Lactation: After oral administration, paracetamol is excreted in small quantities into breast milk. No undesirable effects on nursing infants have been reported. Consequently, this drug may be used in breast-feeding women.
Caution is required regarding administration during lactation since there are no studies on the effects of Glycerol Formal in lactated women.          

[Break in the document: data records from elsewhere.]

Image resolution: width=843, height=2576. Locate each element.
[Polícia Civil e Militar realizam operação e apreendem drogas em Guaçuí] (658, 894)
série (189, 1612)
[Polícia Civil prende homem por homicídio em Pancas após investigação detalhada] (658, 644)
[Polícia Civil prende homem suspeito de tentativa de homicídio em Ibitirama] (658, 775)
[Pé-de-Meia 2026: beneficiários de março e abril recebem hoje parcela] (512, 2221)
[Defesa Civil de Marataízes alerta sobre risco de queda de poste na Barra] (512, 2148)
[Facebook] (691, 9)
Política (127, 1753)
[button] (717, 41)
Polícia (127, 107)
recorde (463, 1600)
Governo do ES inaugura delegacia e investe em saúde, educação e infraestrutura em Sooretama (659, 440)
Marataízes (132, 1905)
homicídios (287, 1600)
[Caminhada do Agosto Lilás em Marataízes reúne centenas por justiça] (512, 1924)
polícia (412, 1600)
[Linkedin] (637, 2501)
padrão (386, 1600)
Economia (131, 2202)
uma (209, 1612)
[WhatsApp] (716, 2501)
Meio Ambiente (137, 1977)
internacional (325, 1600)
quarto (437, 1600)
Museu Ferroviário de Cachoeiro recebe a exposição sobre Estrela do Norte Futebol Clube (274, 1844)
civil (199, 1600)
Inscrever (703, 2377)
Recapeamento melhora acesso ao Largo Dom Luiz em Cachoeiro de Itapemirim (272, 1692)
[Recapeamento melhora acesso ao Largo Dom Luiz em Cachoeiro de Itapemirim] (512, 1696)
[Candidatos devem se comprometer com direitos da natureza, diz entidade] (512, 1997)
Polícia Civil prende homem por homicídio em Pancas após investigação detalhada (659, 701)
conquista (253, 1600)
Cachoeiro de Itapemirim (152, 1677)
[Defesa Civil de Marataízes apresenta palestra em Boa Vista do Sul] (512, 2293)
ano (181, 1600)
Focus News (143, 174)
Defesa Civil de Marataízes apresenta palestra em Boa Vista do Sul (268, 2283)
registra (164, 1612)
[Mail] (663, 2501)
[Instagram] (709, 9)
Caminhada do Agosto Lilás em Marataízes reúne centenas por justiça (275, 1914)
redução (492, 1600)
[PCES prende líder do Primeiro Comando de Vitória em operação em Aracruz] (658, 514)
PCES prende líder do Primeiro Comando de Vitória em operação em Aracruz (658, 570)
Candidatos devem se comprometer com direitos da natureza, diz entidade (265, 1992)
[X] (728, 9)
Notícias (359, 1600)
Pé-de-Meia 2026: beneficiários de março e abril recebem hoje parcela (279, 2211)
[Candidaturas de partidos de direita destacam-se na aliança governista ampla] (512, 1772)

In acute paracetamol overdose, dose-dependent, potentially fatal hepatic necrosis is the most serious adverse effect. Renal tubular necrosis, hypoglycemic coma, and thrombocytopenia may also occur. Plasma paracetamol levels > 300 mcg/ml at 4 hours  after oral ingestion were associated with hepatic damage in 90% of patients; minimal hepatic damage is anticipated if plasma levels at 4 hours are < 150 mcg/ml or < 37.5 mcg/ml at 12 hours after ingestion. There is a risk of liver injury (including fulminant hepatitis, hepatic failure, cholestatic hepatitis, cytolytic hepatitis), particularly in elderly patients and young children, patients with liver disease, in cases of chronic alcoholism, patients with chronic malnutrition and patients receiving enzyme inducers. Overdosing can be fatal in these cases. Symptoms generally appear within the first 24 hours and comprise: nausea, vomiting, anorexia, pallor, abdominal pain, diaphoresis, and general malaise. Overdose of 7.5 g or more of paracetamol in a single administration in adults or 140 mg/Kg of body weight in a single administration in children, causes hepatic cytolysis likely to induce complete and irreversible necrosis, resulting in hepatocellular insufficiency, metabolic acidosis and encephalopathy, which may lead to coma and death. Simultaneously, increased levels of hepatic transaminases (AST, ALT), lactate dehydrogenase and bilirubin are observed together with decreased prothrombin levels that may appear 12 to 48 hours after administration.
Clinical symptoms of liver damage are usually evident initially after two days, and reach a maximum after 4 to 6 days.
Emergency measures: Immediate  hospitalization. Before beginning treatment, take a tube of blood for plasma paracetamol assay, as soon as possible after the overdose. The treatment includes administration of the antidote, N-acetylcysteine (NAC), by the IV or oral route, if possible before the 10th hour. NAC can, however, give some degree protection even after 10 hours, but in these cases, prolonged treatment is given.
Symptomatic treatment. Hepatic tests must be carried out at the beginning of treatment and repeated every 24 hours. In most cases, hepatic transaminases peak after 4 to 6 days and return to normal in one to two weeks, with full restitution of liver function. In very rare cases, however, liver transplantation may be necessary. 

Storage: Do not store above 25°C.
Shelf life: After reconstitution: 4 hours.
Compatibility: This drug should not be mixed with other medicinal products.